Artık feuilleter'ün Fransızca içindeki anlamı hakkında daha fazla bilgi sahibi olduğunuza göre, seçilen örnekler aracılığıyla bunların nasıl kullanılacağını ve nasıl yapılacağını öğrenebilirsiniz. onları okuyun. Ve önerdiğimiz ilgili kelimeleri öğrenmeyi unutmayın. Web sitemiz sürekli olarak yeni kelimeler ve yeni örneklerle güncellenmektedir, böylece bilmediğiniz diğer kelimelerin anlamlarını Fransızca içinde arayabilirsiniz.

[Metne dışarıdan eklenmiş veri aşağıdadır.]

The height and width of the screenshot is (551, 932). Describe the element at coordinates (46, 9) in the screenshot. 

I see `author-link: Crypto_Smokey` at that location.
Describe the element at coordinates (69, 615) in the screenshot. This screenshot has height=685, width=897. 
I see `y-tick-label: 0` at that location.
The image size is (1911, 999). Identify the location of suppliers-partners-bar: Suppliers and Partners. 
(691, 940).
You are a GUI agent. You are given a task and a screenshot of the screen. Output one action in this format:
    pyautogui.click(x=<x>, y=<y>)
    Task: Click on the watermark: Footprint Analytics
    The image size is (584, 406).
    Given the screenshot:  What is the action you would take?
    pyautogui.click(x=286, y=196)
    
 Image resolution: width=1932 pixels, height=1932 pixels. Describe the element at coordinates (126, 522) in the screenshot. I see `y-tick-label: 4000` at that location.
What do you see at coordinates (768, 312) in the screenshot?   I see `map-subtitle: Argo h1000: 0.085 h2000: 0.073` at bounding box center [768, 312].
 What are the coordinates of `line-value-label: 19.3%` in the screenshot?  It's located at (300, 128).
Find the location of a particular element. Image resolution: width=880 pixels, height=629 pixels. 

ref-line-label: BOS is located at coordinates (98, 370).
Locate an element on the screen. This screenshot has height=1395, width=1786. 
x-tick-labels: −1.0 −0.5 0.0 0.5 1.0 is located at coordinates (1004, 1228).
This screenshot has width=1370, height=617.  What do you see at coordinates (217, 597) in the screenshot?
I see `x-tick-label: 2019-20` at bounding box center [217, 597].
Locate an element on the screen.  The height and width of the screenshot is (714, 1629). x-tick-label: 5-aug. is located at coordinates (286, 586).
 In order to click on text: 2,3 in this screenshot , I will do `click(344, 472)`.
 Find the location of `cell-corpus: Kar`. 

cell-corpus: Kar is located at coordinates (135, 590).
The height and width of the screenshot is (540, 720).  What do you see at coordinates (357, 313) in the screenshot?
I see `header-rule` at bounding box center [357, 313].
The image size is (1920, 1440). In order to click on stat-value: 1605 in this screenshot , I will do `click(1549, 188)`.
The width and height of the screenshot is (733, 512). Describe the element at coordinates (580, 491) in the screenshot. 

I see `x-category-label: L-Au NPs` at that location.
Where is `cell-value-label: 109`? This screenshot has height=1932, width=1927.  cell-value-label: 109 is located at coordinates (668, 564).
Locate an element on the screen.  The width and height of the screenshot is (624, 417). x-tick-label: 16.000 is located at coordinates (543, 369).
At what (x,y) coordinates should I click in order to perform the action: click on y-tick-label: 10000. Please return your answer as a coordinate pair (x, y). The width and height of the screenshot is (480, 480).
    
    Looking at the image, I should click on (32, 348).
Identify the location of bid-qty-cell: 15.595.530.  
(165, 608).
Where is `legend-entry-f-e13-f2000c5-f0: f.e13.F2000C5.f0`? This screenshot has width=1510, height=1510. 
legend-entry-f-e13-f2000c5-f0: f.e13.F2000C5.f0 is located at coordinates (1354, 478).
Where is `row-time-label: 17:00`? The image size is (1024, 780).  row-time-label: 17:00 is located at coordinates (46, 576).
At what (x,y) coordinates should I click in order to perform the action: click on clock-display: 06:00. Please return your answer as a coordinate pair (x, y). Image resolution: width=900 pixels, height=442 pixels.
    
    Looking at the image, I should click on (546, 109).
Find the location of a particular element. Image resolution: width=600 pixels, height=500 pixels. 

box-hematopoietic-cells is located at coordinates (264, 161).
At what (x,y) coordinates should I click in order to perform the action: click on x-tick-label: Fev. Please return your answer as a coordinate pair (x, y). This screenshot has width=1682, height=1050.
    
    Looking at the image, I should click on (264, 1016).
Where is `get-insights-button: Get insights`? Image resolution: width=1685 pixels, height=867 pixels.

Fransızca hakkında bilginiz var mı

Fransızca (le français) bir Roman dilidir. İtalyanca, Portekizce ve İspanyolca gibi, bir zamanlar Roma İmparatorluğu'nda kullanılan popüler Latince'den gelir. Fransızca konuşan bir kişi veya ülke "Francophone" olarak adlandırılabilir. Fransızca 29 ülkede resmi dildir. Fransızca, Avrupa Birliği'nde en çok konuşulan dördüncü ana dildir. Fransızca, İngilizce ve Almanca'dan sonra AB'de üçüncü sırada yer alır ve İngilizce'den sonra en yaygın olarak öğretilen ikinci dildir. Dünyanın Fransızca konuşan nüfusunun çoğunluğu, birinci veya ikinci dil olarak Fransızca konuşabilen 34 ülke ve bölgeden yaklaşık 141 milyon Afrikalı ile Afrika'da yaşıyor. Fransızca, Kanada'da İngilizce'den sonra en çok konuşulan ikinci dildir ve her ikisi de federal düzeyde resmi dildir. 9,5 milyon kişinin veya %29'unun birinci dili ve 2,07 milyon kişinin veya tüm Kanada nüfusunun %6'sının ikinci dilidir. Diğer kıtaların aksine, Fransızcanın Asya'da popülaritesi yoktur. Şu anda, Asya'daki hiçbir ülke Fransızca'yı resmi dil olarak tanımıyor.